Grindhouse is the twelve-toed stripper of cinema. It’s fetish filmmaking – a celebration of cult movies and exploitation genres like kung fu, giallo, sexploitation, car-chase flicks, blaxploitation, and spaghetti westerns. With Planet Terror, you can clearly see the influences of filmmakers like George A. Romero and Roger Corman, with a soundtrack composed by Rodriguez that feels straight out of an ’80s John Carpenter film.
Tarantino’s Death Proof is a combination of slasher flick and car-chase extravaganza: a psychosexual killer in a souped-up Chevy, stalking and dismantling pretty girls. A tribute to the daredevil stunt drivers of the ’70s, as seen in movies like Peter Fonda’s Dirty Mary Crazy Larry and Barry Newman’s Vanishing Point, Death Proof shifts focus midway from an atmospheric slasher film to a balls-out car-chase movie filled with stunts and stomach-churning pursuits.
Narrated by The Criminologist (Charles Gray), The Rocky Horror Picture Show tells the story of newly-engaged couple Brad Majors (Barry Bostwick) and Janet Weiss (Susan Sarandon), who find themselves lost in the woods with a flat tire on a dark and dreary night. Searching for a phone to call for help, the terminally heterosexual couple find a secluded castle where they discover a group of bizarre and sketchy folks attending an Annual Transylvanian Convention.
Brad and Janet watch as the Transylvanians dance and sing along to the film’s signature song, “Time Warp.” Brade and Janet are soon swept into the world of Dr. Frank-N-Furter (Tim Curry), a transvestite from Transsexual, Transylvania and his loyal servants Riff Raff (Richard O’Brien), Magenta (Patricia Quinn), and the tap-dancing Columbia (Nell Campbell).
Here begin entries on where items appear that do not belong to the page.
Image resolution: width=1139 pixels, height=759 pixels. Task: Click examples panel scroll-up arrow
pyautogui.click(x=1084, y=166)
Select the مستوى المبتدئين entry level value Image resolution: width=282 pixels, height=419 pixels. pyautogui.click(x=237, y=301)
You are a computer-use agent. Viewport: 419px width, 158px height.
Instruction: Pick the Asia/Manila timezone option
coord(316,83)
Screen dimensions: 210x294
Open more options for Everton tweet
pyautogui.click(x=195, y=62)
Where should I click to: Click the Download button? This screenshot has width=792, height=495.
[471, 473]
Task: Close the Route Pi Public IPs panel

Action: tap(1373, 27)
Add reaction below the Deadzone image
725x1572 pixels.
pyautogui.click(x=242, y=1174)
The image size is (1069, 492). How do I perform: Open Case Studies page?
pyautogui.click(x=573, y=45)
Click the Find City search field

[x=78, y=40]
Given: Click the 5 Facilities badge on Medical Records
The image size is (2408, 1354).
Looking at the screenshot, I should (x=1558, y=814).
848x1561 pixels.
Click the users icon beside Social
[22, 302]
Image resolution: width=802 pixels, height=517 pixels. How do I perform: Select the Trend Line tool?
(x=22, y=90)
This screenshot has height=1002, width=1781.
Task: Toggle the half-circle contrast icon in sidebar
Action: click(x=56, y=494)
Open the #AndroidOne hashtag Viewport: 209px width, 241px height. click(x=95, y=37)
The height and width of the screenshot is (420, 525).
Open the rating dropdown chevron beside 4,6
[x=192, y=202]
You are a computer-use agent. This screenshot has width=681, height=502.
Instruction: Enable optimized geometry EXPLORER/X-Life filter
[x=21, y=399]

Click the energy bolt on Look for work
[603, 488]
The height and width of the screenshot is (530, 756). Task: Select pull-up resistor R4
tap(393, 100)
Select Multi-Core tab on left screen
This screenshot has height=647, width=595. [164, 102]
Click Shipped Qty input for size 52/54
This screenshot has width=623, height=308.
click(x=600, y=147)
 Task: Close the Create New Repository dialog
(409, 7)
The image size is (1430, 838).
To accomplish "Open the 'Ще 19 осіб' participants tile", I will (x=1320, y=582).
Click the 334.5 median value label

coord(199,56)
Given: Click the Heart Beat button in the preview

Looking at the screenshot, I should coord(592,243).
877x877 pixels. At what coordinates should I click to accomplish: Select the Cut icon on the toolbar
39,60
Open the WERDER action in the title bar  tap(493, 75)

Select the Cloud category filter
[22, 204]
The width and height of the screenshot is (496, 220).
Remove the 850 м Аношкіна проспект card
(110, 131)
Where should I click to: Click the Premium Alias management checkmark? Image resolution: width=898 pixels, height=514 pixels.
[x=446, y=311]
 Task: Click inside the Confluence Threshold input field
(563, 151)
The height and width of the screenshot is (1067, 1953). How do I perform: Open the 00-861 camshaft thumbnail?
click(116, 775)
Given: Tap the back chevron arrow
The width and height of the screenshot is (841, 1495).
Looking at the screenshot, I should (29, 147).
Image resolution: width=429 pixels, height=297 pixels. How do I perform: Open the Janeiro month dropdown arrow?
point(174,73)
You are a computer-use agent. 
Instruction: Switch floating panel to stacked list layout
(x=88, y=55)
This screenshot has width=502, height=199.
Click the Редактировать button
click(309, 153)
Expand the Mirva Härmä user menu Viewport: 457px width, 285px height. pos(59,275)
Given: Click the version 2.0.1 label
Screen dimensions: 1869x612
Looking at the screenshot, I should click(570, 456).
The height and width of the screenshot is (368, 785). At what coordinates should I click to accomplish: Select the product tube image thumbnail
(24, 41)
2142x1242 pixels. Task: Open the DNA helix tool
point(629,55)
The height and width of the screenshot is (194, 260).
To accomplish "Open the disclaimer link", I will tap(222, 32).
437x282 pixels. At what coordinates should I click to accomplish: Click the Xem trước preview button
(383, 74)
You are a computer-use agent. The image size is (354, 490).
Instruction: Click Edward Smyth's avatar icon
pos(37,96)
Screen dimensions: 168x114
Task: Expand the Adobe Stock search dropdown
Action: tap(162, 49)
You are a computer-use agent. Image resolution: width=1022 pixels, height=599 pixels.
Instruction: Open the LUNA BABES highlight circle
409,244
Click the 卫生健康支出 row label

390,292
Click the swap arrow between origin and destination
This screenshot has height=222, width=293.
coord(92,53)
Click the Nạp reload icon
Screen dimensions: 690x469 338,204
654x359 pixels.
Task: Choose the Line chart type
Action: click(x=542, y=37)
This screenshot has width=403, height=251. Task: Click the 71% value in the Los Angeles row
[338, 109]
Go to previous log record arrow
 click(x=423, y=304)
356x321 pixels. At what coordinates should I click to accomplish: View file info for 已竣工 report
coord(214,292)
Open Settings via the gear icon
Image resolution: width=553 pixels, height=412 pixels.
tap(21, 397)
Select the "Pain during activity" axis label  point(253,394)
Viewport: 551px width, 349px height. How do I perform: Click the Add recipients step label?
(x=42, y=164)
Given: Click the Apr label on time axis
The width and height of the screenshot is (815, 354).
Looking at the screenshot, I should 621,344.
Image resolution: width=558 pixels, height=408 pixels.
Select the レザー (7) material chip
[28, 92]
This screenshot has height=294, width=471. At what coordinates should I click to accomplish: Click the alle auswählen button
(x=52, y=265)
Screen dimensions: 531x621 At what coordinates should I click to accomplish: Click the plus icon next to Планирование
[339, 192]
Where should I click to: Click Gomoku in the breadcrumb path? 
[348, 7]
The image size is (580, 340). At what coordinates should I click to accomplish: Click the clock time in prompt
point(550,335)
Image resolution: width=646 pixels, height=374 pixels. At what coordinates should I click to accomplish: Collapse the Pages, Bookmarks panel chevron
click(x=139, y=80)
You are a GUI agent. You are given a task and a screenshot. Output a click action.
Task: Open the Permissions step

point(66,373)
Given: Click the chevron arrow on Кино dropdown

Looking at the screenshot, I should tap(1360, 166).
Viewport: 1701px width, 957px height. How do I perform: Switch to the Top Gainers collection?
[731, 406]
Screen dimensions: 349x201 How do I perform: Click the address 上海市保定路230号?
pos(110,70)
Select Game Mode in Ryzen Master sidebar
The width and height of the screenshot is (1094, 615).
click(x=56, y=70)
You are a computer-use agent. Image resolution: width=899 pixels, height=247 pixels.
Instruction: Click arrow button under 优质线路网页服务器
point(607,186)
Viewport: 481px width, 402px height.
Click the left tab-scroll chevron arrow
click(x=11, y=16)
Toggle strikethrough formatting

The Rocky Horror Picture Show is the definition of “˜cult classic.’ It’s the best “˜so bad, it’s good!’ movie out there. The film has the longest-running theatrical release in film history (37 years and counting). Rocky Horror has a huge international cult following and is one of the most well known and financially successful midnight movies of all time.